◆ Task statement ◆
Locate every line in the listing below that contains the string "Click" and copy each one out in full.

◆ Records supplied ◆
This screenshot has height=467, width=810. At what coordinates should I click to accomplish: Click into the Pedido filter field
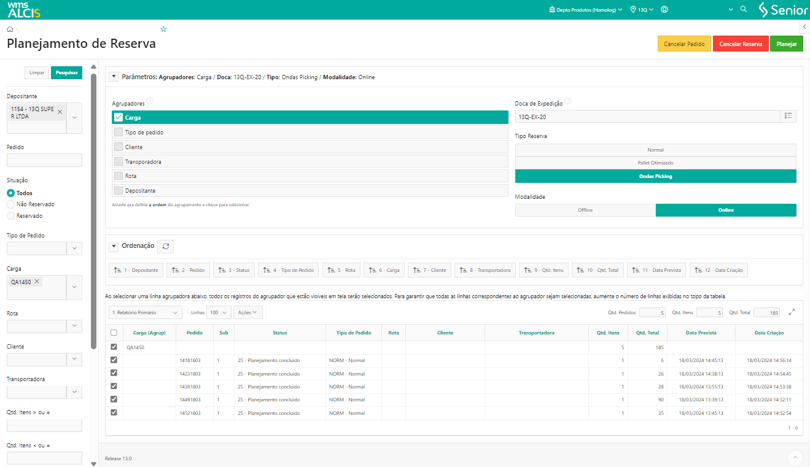44,160
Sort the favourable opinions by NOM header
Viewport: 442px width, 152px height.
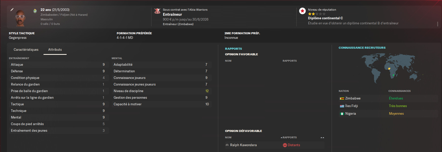tap(228, 61)
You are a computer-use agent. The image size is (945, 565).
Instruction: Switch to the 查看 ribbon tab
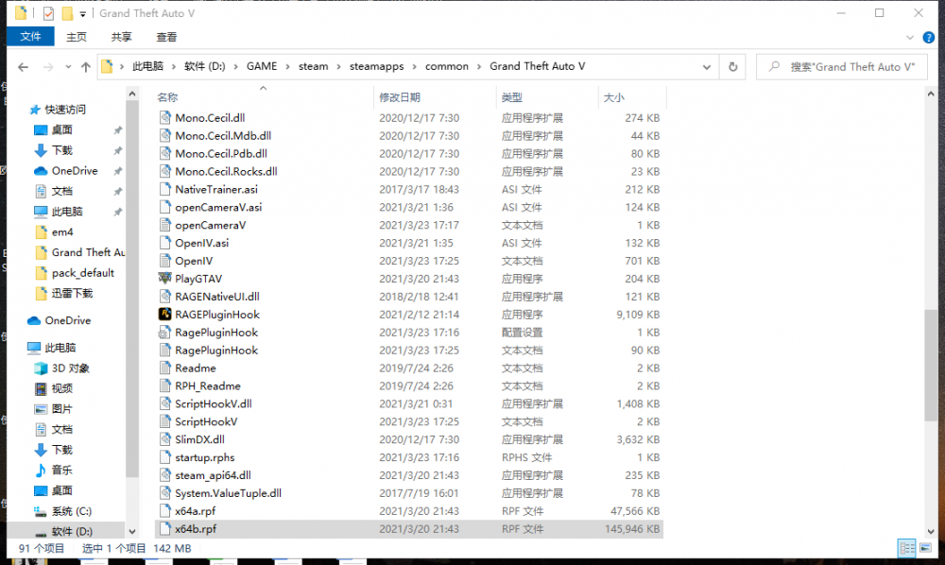pos(166,37)
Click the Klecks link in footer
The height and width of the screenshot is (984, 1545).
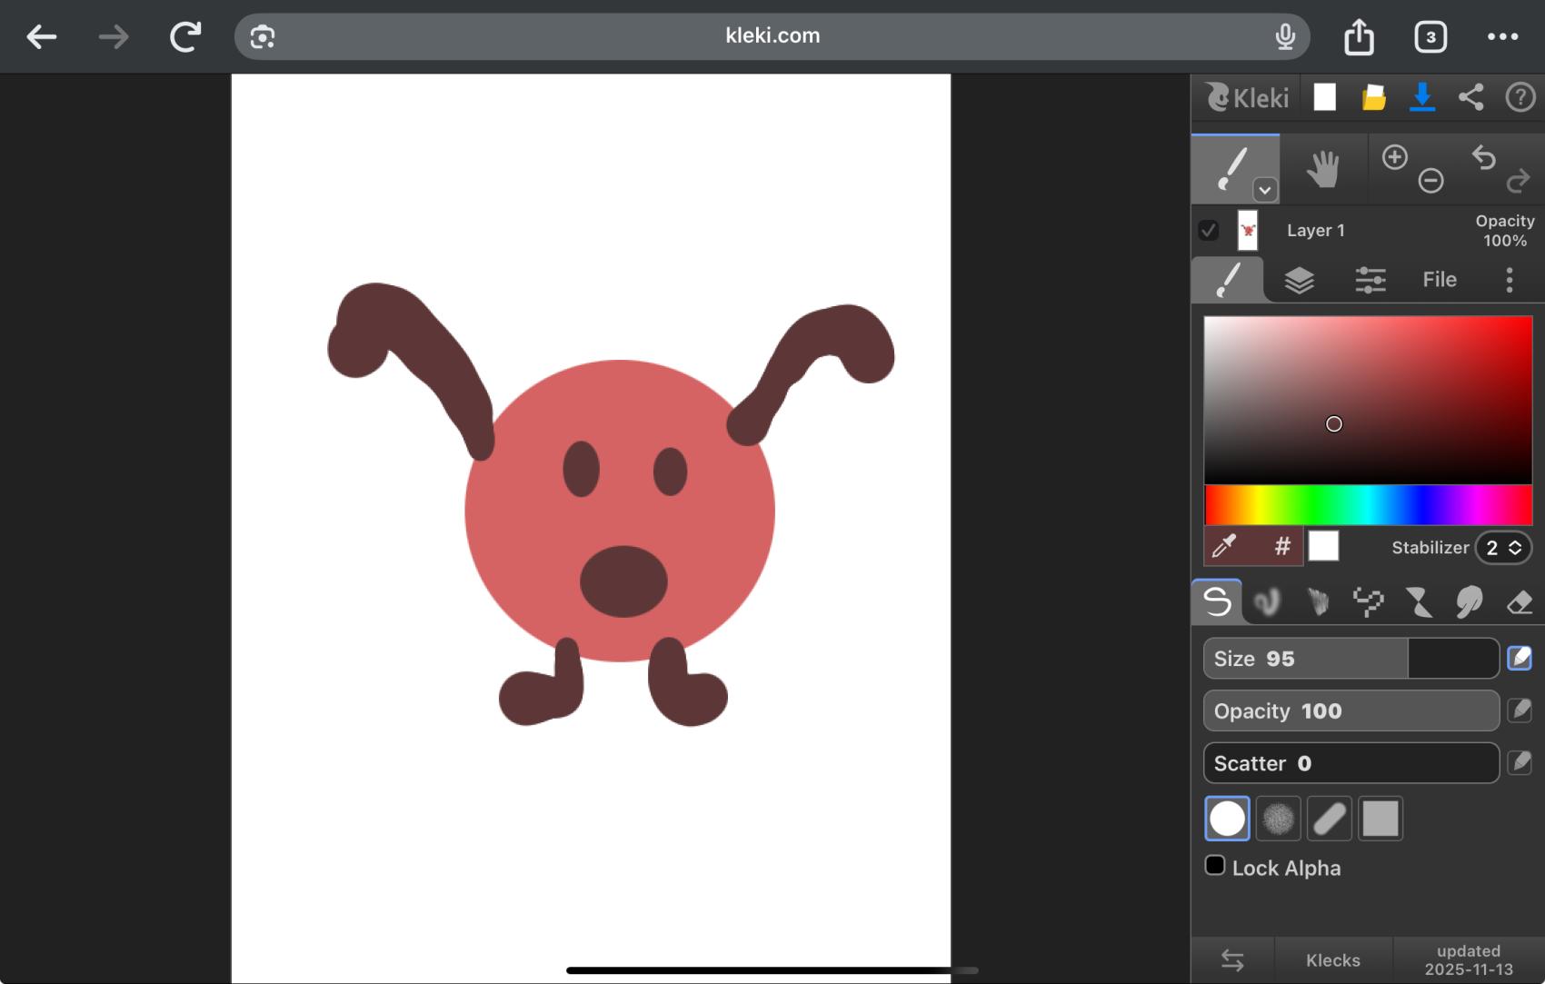tap(1332, 960)
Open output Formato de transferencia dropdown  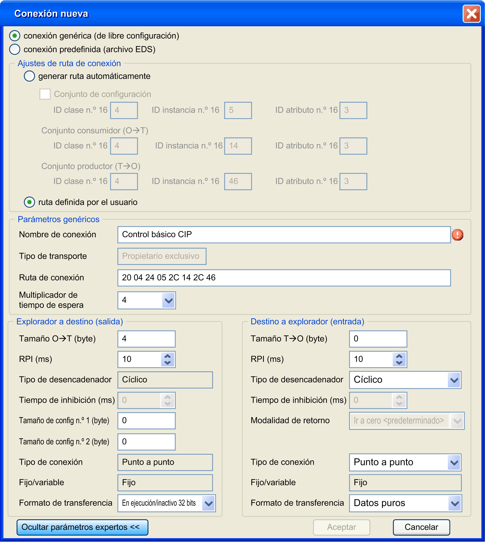(208, 503)
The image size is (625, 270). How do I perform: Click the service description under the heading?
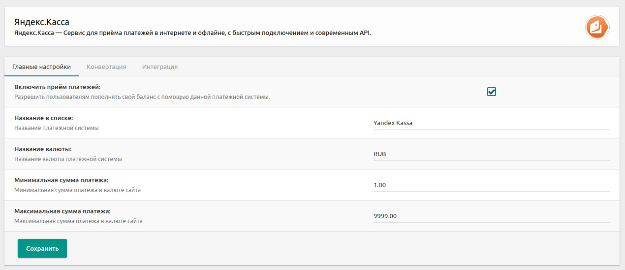coord(192,34)
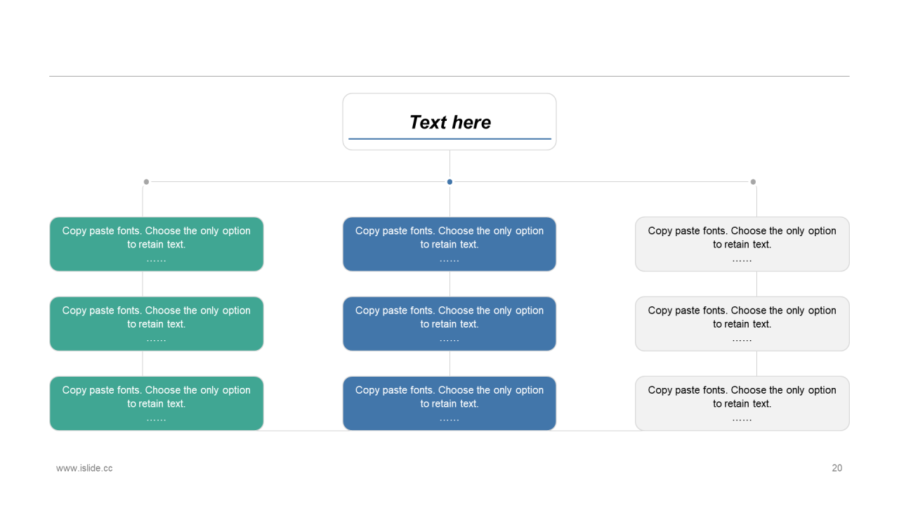Viewport: 899px width, 506px height.
Task: Select the connector line between center and right dots
Action: tap(601, 182)
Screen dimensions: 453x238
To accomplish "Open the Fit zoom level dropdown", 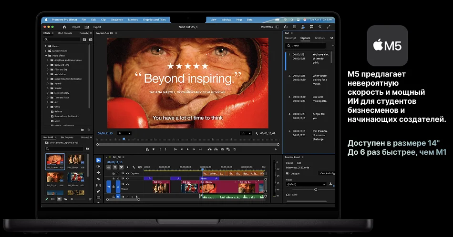I will [x=124, y=133].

◆ Result of the task ◆
This screenshot has height=467, width=810. At what coordinates should I click to accomplish: Click into the Pedido filter field
Click the Klecks link in footer
The image size is (625, 270). How do I perform: Click the service description under the heading?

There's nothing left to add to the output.